Big clinical trials may show that the new medications work, but not their cost-effectiveness. A recent MEDLINE study looks into this under-discussed subject.
The best-possible medications cant offer you much if you cant afford them. Even with health insurance, you may pay a significant amount each month in co-payments for medications alone.
The large randomized, controlled trial has become the accepted standard for assessing the value of a new treatment or medication. But more than half of these studies fail to assess in a meaningful way whether the new medication is actually worth the investment when compared with the old treatment, a new study reported in Value in Health (Volume 9, page 334 ) shows.

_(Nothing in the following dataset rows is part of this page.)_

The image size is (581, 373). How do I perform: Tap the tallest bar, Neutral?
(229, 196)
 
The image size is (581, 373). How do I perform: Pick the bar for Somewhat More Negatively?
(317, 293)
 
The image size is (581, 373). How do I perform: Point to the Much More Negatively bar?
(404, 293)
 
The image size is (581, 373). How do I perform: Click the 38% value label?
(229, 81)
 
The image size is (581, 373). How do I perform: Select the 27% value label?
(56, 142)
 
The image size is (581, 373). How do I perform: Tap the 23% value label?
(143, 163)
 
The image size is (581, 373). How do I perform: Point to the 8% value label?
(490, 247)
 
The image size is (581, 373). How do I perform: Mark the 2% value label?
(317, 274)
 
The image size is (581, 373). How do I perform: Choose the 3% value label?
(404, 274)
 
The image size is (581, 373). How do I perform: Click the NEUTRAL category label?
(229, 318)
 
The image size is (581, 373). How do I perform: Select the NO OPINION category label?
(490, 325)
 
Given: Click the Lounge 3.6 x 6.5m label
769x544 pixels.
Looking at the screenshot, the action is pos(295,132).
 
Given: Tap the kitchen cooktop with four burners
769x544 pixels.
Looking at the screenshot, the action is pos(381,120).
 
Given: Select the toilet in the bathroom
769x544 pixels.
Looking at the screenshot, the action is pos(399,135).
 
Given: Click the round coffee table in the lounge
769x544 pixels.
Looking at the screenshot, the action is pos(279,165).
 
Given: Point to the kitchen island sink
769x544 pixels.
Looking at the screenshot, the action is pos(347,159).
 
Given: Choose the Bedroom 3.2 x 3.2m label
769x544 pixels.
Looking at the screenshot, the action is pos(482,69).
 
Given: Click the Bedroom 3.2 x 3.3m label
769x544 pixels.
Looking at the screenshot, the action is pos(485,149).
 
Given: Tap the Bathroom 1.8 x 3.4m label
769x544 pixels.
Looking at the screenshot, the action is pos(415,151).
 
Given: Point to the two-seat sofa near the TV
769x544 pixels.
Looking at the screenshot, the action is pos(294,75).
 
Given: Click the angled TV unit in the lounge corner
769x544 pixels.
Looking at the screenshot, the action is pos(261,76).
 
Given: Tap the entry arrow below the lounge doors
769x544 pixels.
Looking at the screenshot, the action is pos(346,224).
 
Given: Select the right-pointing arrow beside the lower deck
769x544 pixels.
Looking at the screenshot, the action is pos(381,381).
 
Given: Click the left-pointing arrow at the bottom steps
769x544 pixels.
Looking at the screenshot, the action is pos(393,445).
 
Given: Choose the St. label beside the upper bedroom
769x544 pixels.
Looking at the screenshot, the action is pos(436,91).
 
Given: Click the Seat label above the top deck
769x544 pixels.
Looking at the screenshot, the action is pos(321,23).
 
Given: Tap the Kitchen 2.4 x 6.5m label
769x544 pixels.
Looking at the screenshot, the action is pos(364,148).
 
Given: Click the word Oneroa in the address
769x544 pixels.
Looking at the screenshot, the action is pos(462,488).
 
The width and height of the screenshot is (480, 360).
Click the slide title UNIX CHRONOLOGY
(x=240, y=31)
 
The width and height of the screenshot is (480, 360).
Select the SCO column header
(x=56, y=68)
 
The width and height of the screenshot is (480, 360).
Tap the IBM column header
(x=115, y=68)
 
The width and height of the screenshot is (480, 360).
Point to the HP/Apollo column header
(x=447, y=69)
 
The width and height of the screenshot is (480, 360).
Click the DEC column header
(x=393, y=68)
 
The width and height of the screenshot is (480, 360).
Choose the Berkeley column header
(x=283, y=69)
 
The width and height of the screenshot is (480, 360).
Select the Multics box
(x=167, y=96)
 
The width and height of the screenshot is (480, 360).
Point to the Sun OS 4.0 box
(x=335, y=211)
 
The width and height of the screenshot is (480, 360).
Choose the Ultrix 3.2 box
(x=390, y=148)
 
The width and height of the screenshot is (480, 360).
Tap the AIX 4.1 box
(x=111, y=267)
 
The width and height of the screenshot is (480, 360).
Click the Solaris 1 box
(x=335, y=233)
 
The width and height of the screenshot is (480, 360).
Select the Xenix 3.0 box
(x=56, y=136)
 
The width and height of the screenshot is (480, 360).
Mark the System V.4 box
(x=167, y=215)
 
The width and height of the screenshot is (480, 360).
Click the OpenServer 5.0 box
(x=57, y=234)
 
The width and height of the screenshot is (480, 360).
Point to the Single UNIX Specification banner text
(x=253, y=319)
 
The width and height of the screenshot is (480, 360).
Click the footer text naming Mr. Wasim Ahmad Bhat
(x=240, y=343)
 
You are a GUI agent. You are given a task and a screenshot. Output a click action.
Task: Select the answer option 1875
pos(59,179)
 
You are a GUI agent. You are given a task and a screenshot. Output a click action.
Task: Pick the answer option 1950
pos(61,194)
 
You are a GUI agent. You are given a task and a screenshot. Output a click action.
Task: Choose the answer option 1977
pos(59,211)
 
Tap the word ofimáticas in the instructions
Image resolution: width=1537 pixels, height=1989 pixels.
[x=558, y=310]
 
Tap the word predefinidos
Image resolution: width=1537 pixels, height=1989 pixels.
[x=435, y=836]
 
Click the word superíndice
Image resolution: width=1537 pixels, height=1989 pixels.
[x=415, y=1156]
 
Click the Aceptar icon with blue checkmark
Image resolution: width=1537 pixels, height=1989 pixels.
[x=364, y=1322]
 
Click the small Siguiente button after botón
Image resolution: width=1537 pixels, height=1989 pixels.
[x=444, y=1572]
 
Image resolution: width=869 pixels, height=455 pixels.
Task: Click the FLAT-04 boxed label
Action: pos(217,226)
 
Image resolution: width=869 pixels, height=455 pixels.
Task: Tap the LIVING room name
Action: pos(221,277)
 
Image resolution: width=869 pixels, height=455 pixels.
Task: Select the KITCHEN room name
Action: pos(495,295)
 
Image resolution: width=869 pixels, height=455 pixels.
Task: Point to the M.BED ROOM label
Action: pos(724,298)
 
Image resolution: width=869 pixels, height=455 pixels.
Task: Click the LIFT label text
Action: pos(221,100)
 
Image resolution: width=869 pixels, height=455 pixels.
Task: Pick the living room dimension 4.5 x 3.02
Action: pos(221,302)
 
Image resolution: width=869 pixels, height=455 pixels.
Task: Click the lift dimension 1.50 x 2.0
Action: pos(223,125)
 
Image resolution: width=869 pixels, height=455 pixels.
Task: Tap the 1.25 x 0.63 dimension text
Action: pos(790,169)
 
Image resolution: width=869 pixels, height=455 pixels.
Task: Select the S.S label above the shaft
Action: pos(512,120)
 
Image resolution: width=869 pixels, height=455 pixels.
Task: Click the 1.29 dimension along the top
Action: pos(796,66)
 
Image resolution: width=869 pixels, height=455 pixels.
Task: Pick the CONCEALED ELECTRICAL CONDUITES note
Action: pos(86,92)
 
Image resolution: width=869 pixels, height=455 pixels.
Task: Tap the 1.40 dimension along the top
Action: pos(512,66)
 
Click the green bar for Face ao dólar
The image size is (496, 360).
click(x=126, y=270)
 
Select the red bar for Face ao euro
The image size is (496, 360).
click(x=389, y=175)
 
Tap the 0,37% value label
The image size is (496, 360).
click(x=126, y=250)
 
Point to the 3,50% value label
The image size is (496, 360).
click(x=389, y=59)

The researchers searched MEDLINE, a huge database of medical publications, for economic evaluations based on data collected from major randomized trials published in 2003. Of the 115 they found, only 37% included a cost-effectiveness ratio. Incomplete cost data were reported in 58% of studies, and only two of them reported how they analyzed cost data that had been censored in the original clinical study.
In 2003, the authors say, the quality of statistical evaluations conducted as part of randomized, controlled trials was poor. Unless this improves, they assert, people will not be able to make fully informed policy decisions about the value of new medications.
Bottom line: Meanwhile, if you have sticker shock about the cost of a new medication, ask your doctor whether the benefit is large enough to justify the expense. Your judgment about this and your doctors may be the best available for now.